When children see their parents interacting with those with disabilities, they will learn that it is ok to do so as well. When interacting, be sure to keep in mind the age level of the child. If someone who is 18 is in a wheelchair and you are speaking to them as if they are 3, that is condescending. Until you know for sure the person’s cognitive level, ALWAYS assume they can understand exactly what you were saying. 


Ask questions!! This is the NUMBER 1 thing that ALL parents of kiddos who have special needs wish happened more. We are more than happy to answer your child’s question - from “Why doesn’t he walk”, “Why is he making such weird noises”, to “Will he ever be able to play like me?”. Children are naturally curious and they really just want to learn; we are more than happy to give them answers. 

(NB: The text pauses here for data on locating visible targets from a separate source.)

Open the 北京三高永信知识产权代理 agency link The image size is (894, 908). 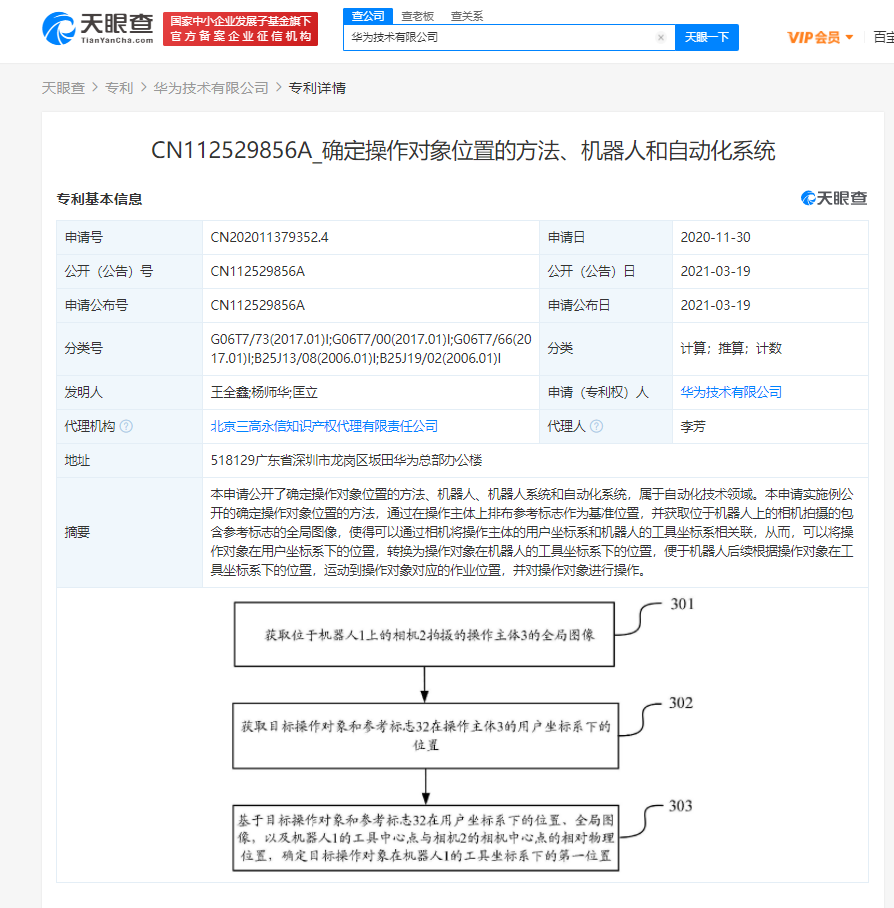[323, 426]
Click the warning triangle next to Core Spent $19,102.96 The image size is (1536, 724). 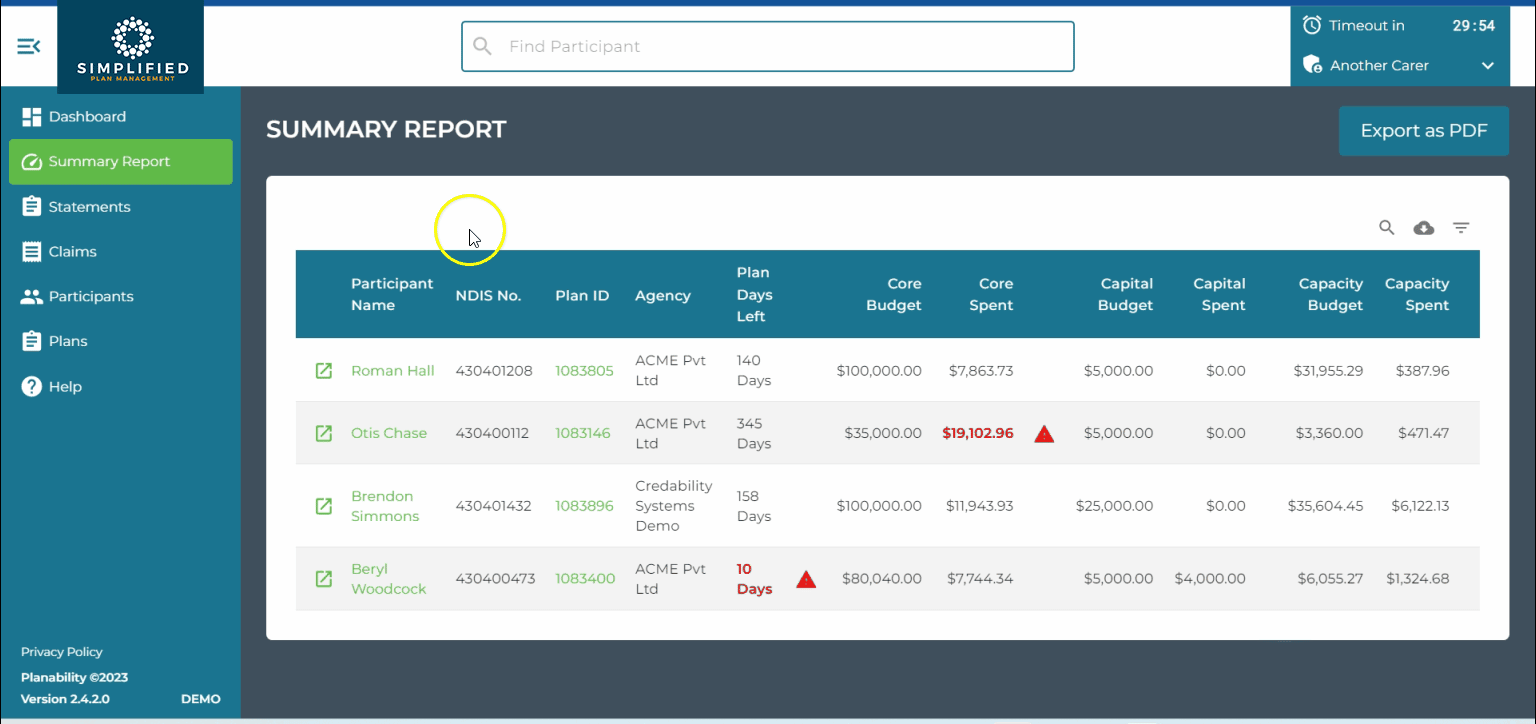point(1044,433)
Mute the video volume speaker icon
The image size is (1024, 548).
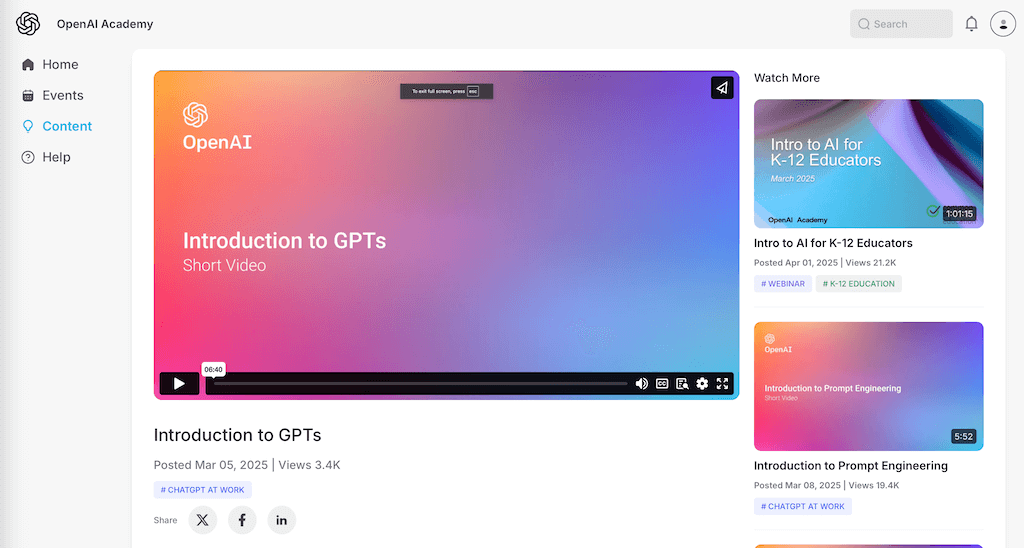click(641, 383)
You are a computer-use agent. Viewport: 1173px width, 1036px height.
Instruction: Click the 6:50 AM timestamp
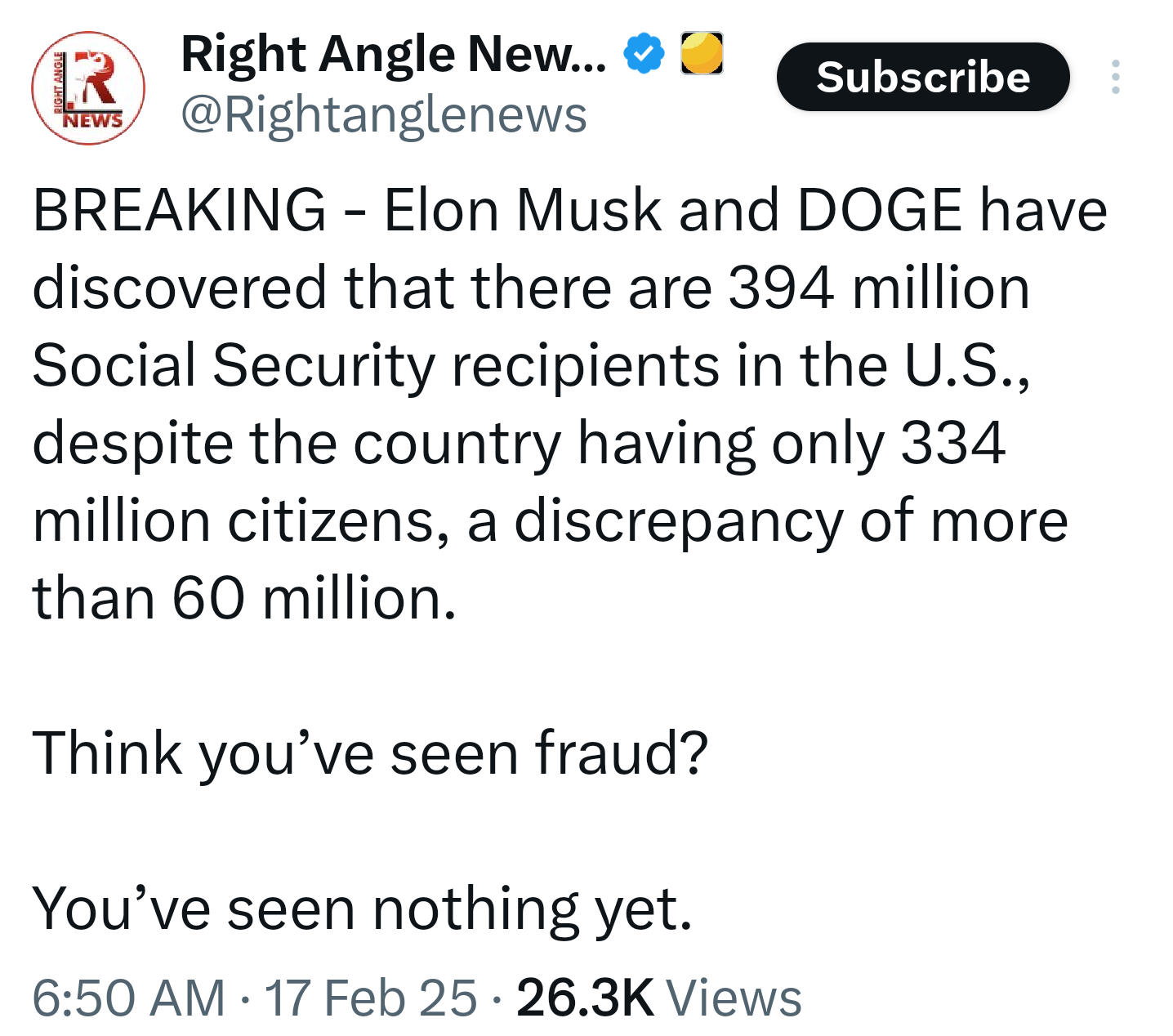click(128, 998)
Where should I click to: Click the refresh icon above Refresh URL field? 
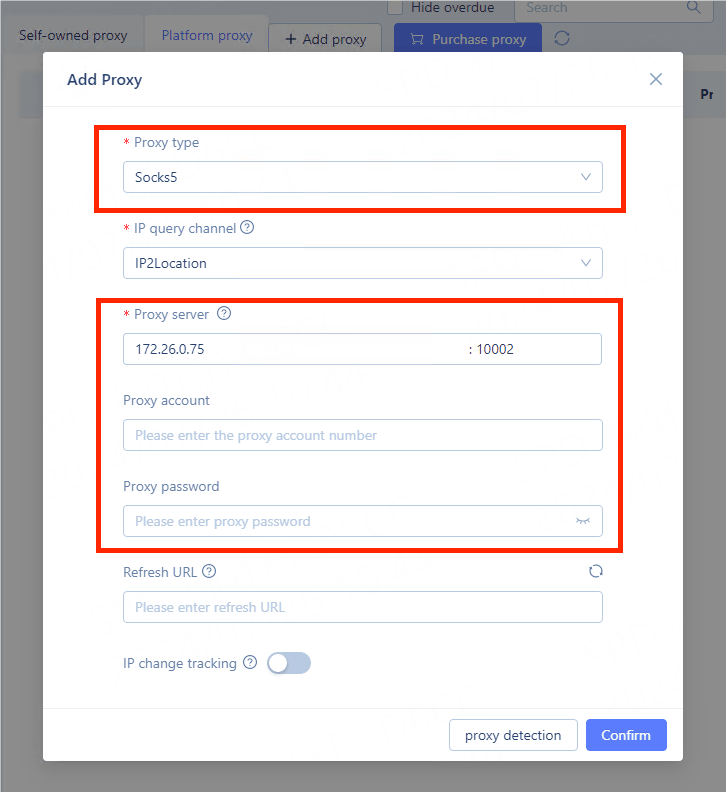click(x=596, y=571)
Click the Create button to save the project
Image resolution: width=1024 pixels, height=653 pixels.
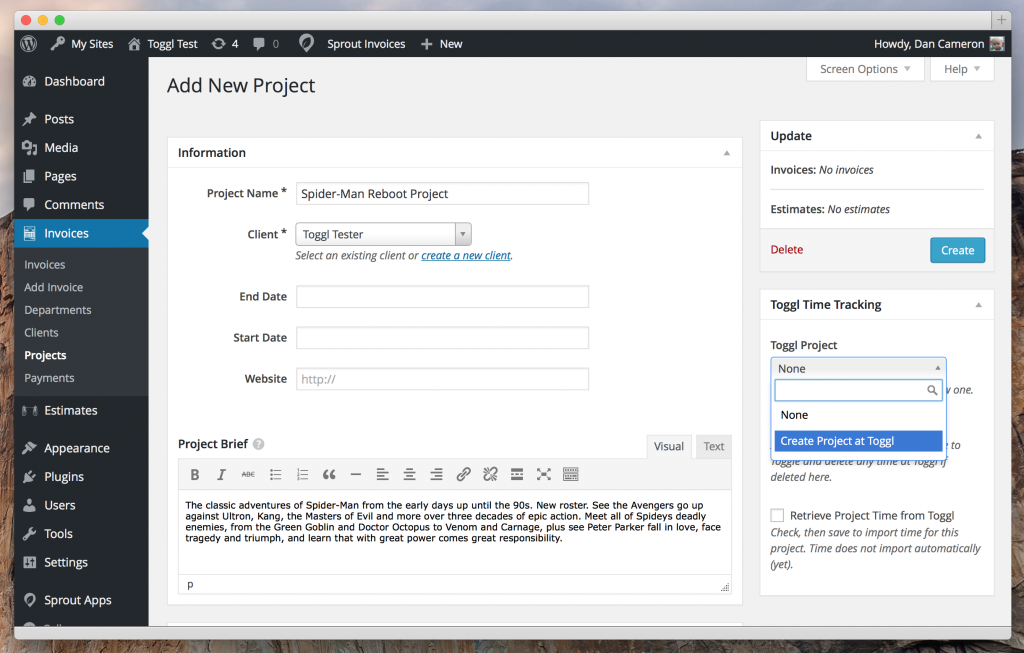click(957, 250)
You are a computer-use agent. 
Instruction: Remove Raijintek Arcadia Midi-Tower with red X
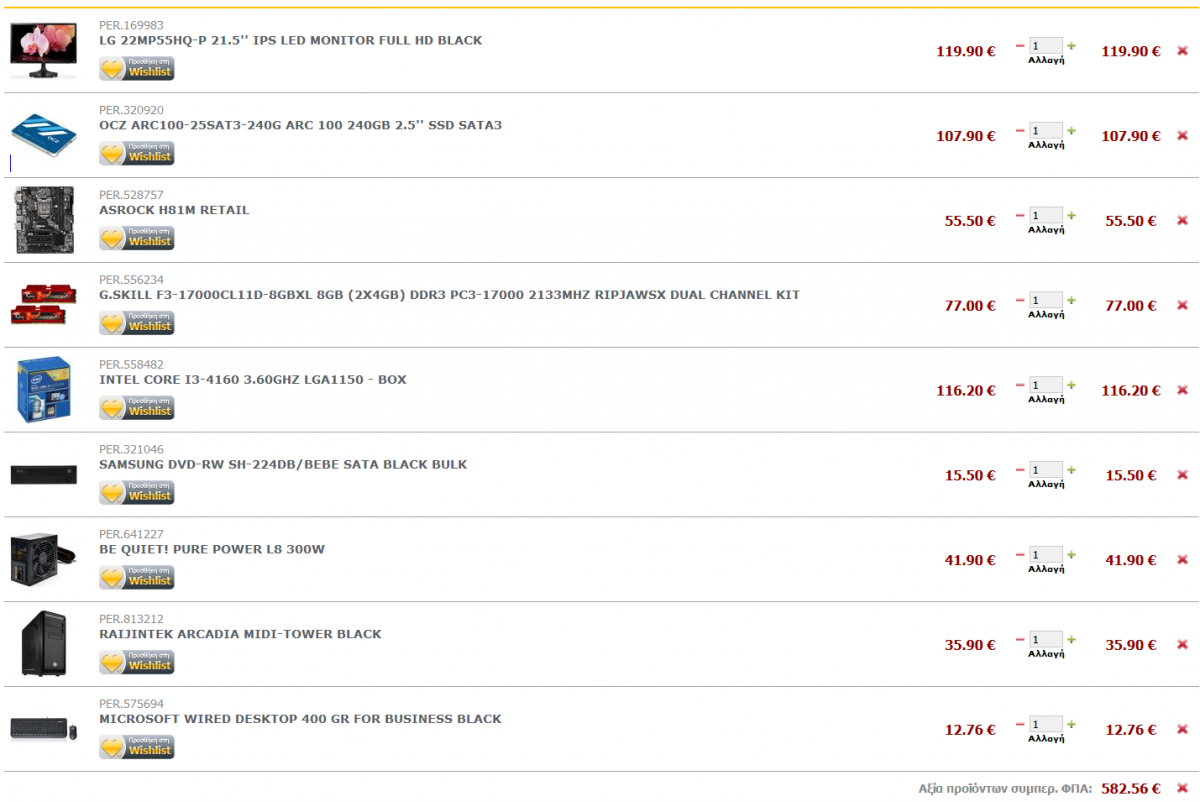pyautogui.click(x=1182, y=645)
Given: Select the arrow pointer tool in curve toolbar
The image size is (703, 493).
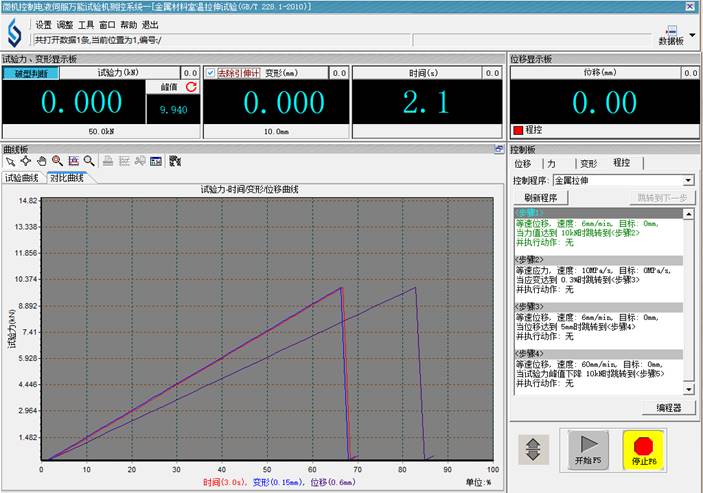Looking at the screenshot, I should click(x=10, y=160).
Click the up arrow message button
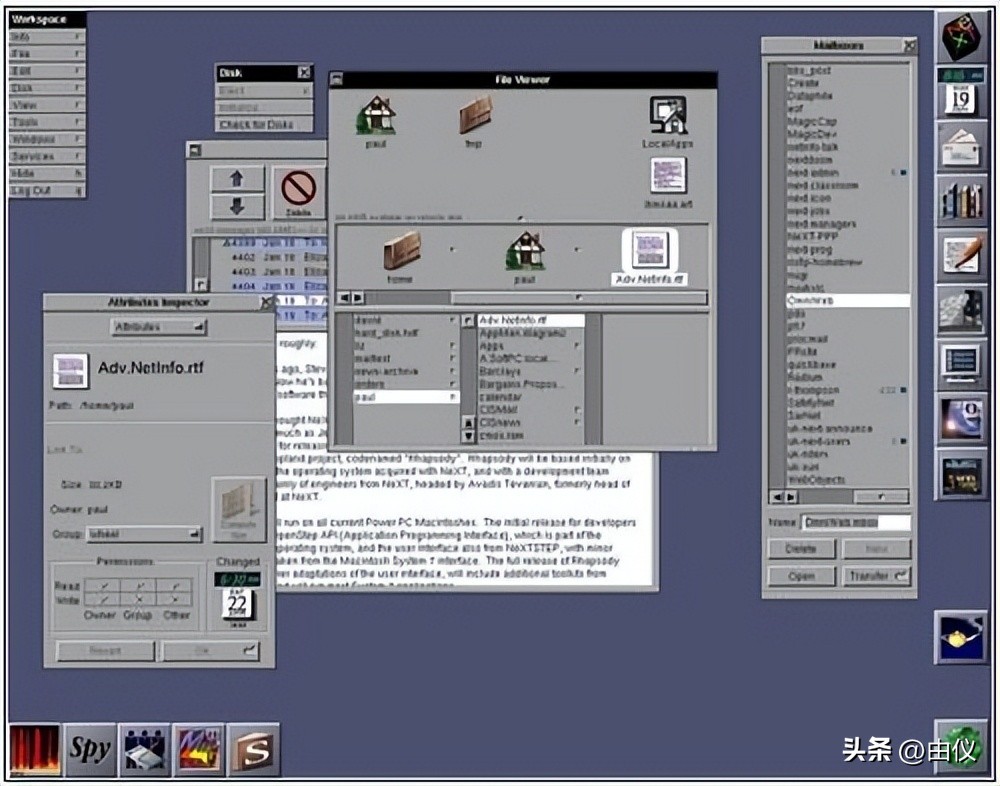1000x786 pixels. [237, 179]
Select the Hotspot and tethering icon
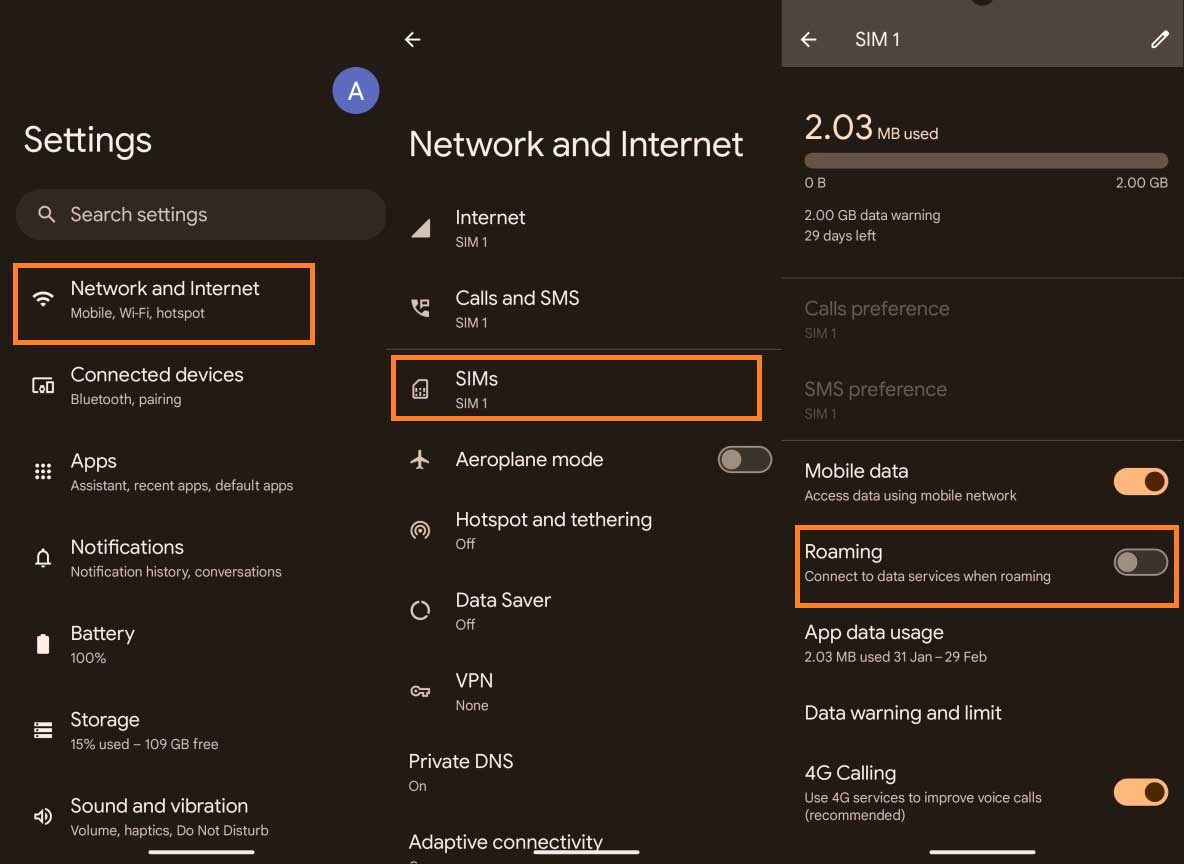The width and height of the screenshot is (1184, 864). click(420, 531)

Showing your children pictures and videos of people in wheelchairs can help them understand that being a wheelchair user doesn’t make people weird, it is just a different way of getting around.


Some favorite YouTubers: 


Books:


Other blog posts:

https://themighty.com/2019/12/kids-talk-about-disabilities/


Have questions? Just ask! I would love to help guide you in becoming more confident in interacting with families who have a special little one! 


3 comments

  • Jacqueline C Gonzalez

    This is such an amazing blog post! i never know what my kids should do when we run into anyone with a special needs condition. This post really helped and answered my questions! Thank you for sharing!

  • Suzanne

    It is very sad that many parents need direction to help their child understand. Things have changed a lot since I was little, because then many parents kept their special needs child indoors to avoid questions. I applaud you for wanting to help children understand the difference if their parents will not! And Ari is beautiful boy who is so loved by his mother and because of you he has been given so many opportunities to learn and grow in every way.

  • Nichole Hamm

    What a smart and insightful message! Thank you!